However, in 2008 Castonguay had this to say about the health care system: “If nothing is done, at one point we will reach a crisis point. This is why we say it is urgent to act. There’s no miracle solution, there is no simple solution.” He has urged some privatization in the health care system to increase choice and fees of up to $100 for doctor visits. How could this be? Haven’t we been led to believe that the Canadian health care system is financially stable? In fact, the system is close to collapse.
Let’s review the facts. The Canadian health care system was established in the 1960s, when the government was spending like a drunken sailor trying to promote economic growth. Sound familiar? The assumption was that the economy would grow at a predictable rate and that the system therefore would be affordable. However, Canadians made the same fundamental mistakes governments always make when establishing entitlement programs; that the economy would act predictably and that the program’s costs would grow in a predictable linear fashion. These two assumptions have proven to be incorrect in all cases, as they were in establishing our own Medicare system.

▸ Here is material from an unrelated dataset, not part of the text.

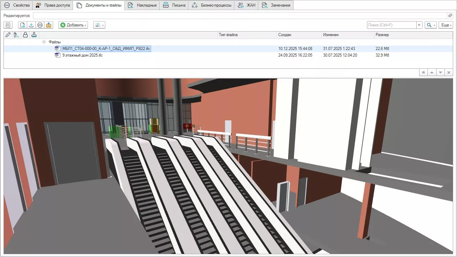Click the stamp column header icon
Screen dimensions: 457x257
point(34,35)
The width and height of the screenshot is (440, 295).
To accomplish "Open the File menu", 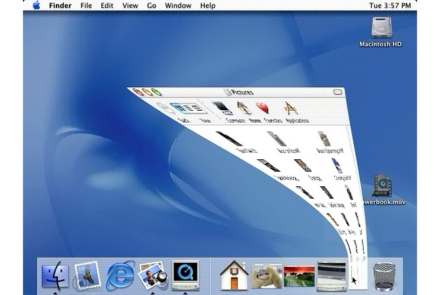I will 86,6.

Health care reform has been a serious issue in Canada for over fifteen years, as the financial burdens of socialized medicine have put increasing strain on resources. Canadian media regularly trumpets fears about escalating health care costs. Furthermore, since accurate statistics are kept only on government spending, substantial hidden costs are associated with that system. Some Canadians are even breaking the law by opening private clinics to relieve a system that is imploding. One significant reason the Canadian system has lasted this long is the safety valve provided by the U.S. system, where Canadians can receive timely care at a fair price. Yet, if you believe President Obama, the Canadian health care system moves along like a well oiled machine.
Although Canadians spend less per capita than we do in the U.S., the rate of rise in their health care costs has been at times equal to or greater than ours during the past decade. So, how can we be told that Canadian health care costs are rising at a slower rate than our own? The rate of rise in Canadian health care expenditures can be seen by reviewing the widely available graph below.
The graph shows total expenditures in constant 1997 dollars. A quick review shows Canadian health care costs rose about 240 percent from 1996 to 2009, by which time they actually exceeded $180 billion.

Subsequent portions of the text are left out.